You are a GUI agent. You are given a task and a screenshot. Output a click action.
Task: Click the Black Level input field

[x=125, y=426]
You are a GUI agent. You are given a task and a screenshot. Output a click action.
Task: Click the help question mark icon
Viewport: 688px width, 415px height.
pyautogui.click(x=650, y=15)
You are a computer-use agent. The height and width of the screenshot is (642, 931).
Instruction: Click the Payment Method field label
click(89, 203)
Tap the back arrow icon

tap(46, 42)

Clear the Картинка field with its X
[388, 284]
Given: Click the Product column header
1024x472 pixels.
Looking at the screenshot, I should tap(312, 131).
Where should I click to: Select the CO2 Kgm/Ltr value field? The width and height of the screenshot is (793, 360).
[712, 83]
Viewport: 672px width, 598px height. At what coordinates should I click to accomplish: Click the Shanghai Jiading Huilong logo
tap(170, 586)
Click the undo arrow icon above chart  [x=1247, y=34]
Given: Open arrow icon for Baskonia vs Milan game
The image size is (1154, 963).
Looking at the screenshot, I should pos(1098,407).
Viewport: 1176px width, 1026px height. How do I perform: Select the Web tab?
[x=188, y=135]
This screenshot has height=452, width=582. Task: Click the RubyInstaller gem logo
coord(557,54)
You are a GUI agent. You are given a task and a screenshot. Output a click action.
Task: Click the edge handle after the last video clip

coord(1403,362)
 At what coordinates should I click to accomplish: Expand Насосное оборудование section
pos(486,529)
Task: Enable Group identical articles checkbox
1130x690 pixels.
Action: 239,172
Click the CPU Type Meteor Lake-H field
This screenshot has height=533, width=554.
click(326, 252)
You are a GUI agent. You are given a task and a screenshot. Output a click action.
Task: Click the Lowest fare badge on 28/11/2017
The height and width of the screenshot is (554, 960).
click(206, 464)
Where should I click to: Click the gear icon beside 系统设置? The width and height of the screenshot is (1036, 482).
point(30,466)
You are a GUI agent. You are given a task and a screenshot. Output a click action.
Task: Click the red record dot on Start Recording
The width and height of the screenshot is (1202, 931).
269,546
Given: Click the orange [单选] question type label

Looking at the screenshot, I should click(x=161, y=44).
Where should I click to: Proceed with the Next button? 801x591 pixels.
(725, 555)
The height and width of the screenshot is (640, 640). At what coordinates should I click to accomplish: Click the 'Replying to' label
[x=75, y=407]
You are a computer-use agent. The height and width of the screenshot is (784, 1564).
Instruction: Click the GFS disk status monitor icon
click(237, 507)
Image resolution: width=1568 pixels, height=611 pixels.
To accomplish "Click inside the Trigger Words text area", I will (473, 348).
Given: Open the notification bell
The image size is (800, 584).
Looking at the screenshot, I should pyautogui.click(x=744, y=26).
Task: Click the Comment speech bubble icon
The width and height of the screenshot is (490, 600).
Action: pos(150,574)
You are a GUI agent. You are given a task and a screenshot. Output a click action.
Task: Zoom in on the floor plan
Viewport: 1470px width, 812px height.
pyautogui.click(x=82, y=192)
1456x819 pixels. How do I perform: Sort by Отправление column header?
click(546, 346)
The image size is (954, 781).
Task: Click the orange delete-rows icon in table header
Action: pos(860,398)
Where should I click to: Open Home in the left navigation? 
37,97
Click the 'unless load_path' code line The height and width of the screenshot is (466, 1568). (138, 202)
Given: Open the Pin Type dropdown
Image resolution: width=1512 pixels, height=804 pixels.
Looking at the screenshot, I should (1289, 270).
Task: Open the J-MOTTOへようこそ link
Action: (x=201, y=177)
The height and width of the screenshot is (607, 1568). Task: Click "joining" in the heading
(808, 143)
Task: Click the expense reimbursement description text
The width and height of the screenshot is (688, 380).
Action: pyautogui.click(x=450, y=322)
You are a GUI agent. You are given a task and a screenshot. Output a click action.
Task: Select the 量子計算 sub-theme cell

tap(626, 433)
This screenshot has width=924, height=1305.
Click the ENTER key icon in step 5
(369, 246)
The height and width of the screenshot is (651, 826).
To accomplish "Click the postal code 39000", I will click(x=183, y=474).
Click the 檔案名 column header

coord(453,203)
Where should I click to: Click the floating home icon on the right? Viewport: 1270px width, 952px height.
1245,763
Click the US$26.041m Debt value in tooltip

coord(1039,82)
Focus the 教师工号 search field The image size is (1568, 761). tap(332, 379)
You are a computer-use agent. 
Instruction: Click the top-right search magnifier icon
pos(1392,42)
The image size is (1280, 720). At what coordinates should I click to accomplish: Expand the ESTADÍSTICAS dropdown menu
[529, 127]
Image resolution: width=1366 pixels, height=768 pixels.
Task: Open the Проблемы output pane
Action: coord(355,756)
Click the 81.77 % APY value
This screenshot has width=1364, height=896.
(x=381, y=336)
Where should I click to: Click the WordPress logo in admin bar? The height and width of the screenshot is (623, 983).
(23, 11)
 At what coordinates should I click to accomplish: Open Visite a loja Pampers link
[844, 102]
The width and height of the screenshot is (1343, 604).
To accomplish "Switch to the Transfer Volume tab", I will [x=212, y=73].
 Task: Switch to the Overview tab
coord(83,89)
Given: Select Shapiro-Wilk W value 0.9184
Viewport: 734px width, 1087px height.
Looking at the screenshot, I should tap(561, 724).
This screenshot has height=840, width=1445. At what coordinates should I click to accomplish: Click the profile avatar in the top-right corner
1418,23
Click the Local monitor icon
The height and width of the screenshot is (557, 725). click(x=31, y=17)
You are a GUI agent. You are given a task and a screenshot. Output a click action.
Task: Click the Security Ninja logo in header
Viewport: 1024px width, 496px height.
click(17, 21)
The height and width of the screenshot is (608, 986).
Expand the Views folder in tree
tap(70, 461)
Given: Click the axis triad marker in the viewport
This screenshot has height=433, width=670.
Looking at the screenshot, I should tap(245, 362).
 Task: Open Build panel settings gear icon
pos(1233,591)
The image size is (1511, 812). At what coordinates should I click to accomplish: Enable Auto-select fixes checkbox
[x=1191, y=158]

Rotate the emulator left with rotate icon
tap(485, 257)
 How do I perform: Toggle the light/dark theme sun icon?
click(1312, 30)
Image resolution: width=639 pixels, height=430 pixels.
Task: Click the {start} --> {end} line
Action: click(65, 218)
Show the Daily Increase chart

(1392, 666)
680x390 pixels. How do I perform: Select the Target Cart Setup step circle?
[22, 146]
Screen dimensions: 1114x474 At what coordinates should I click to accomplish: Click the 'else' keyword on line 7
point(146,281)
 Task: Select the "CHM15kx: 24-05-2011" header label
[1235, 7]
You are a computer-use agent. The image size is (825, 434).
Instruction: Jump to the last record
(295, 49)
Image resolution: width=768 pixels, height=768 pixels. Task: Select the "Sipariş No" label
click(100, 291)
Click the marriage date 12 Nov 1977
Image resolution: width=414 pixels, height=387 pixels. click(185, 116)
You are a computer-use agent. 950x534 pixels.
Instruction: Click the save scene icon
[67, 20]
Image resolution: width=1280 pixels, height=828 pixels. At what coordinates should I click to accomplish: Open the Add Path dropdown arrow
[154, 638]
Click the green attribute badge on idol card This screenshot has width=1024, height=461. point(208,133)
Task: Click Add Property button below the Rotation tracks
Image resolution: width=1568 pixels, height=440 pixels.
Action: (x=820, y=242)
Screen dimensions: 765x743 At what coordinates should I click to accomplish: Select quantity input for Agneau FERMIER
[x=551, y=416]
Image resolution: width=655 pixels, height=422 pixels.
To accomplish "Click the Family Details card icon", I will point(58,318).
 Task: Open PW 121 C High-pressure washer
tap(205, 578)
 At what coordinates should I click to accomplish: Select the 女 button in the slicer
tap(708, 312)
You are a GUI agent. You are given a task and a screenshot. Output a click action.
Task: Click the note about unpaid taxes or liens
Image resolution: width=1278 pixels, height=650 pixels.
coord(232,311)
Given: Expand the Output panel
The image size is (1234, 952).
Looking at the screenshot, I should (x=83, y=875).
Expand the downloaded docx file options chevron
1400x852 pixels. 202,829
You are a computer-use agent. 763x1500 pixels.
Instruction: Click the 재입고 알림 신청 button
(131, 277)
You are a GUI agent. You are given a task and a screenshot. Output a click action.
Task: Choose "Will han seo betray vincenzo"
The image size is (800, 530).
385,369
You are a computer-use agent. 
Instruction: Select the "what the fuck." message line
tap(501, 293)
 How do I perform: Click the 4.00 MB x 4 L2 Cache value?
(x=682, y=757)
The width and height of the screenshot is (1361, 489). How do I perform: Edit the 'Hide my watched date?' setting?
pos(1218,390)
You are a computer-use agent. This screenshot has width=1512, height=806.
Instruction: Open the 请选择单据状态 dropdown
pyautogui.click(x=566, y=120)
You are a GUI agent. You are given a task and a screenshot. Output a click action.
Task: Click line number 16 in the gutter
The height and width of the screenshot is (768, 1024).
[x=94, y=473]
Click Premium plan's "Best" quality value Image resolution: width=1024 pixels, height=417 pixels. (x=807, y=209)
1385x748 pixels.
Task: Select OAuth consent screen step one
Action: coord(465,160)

*Your task*:
Quote the lines of the records from the line with "Task: Open PW 121 C High-pressure washer" to the line with "tap(708, 312)", both included.

*Answer to this task*:
 Task: Open PW 121 C High-pressure washer
tap(205, 578)
 At what coordinates should I click to accomplish: Select the 女 button in the slicer
tap(708, 312)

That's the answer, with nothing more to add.